What is needed: From the entries below, reproduce exactly the line containing "1200x776 pixels. At", the line containing "Select the checkbox for row ID 2", and every line in between, with nothing added.

Dataset entries:
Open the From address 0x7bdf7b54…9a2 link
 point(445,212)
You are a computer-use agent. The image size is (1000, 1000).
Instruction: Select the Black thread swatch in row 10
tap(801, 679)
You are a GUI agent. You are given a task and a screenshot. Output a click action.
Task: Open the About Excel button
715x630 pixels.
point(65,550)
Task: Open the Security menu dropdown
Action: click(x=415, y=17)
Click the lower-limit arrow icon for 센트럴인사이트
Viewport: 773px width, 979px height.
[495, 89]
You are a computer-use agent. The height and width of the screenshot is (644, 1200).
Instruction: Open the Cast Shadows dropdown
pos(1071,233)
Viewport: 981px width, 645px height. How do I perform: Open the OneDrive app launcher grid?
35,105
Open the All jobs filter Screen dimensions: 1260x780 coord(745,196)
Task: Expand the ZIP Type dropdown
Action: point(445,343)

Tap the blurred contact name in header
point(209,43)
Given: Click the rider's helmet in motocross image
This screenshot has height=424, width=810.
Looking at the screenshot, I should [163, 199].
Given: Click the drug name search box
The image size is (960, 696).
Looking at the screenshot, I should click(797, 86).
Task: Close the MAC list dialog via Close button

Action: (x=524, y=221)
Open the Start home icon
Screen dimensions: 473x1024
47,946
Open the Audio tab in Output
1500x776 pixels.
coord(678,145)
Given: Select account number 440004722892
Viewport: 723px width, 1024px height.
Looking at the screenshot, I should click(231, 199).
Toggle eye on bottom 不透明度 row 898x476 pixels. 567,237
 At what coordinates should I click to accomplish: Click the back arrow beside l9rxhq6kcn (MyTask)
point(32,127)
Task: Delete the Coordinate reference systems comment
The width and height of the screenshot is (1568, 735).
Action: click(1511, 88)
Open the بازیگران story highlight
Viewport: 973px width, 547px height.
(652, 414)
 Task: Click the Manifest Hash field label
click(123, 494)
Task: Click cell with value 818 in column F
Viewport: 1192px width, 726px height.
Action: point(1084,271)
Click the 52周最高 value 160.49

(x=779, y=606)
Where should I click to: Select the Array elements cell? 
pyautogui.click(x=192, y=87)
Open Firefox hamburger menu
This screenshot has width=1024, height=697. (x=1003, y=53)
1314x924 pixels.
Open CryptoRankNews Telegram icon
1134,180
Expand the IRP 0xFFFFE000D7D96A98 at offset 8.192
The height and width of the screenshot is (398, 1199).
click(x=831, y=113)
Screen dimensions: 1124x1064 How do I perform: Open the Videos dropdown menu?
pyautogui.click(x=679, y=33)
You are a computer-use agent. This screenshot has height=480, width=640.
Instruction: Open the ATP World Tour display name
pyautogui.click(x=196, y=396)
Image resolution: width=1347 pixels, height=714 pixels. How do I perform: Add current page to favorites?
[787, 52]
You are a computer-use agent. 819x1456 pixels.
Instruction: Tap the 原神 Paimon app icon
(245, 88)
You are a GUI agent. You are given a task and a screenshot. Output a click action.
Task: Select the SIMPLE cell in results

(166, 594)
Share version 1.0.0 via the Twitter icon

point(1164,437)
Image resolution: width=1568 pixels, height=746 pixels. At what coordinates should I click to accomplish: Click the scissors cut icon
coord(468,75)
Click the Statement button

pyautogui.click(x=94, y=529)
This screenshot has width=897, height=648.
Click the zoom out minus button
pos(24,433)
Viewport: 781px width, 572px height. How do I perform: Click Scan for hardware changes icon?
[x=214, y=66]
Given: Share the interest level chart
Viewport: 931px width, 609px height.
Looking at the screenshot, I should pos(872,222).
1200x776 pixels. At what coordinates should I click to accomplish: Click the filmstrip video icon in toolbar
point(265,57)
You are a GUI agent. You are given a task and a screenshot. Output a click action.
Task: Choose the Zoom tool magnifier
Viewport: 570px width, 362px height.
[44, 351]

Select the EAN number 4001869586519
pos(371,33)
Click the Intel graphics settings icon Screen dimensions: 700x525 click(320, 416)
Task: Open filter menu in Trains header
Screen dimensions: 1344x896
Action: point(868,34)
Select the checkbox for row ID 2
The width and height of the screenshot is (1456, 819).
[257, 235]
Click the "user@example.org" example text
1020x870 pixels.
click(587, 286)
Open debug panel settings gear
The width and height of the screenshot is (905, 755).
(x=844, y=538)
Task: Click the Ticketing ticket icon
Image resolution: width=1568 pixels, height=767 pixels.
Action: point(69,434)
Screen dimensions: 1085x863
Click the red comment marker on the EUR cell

Solution for this problem:
1200x776 pixels. At what coordinates should I click to accomplish: Click the filmstrip video icon in toolbar
point(265,57)
You are a GUI agent. You are given a task and a screenshot. Output a click action.
Task: Choose the Zoom tool magnifier
Viewport: 570px width, 362px height.
[44, 351]

Select the EAN number 4001869586519
pos(371,33)
Click the Intel graphics settings icon Screen dimensions: 700x525 click(320, 416)
Task: Open filter menu in Trains header
Screen dimensions: 1344x896
Action: point(868,34)
Select the checkbox for row ID 2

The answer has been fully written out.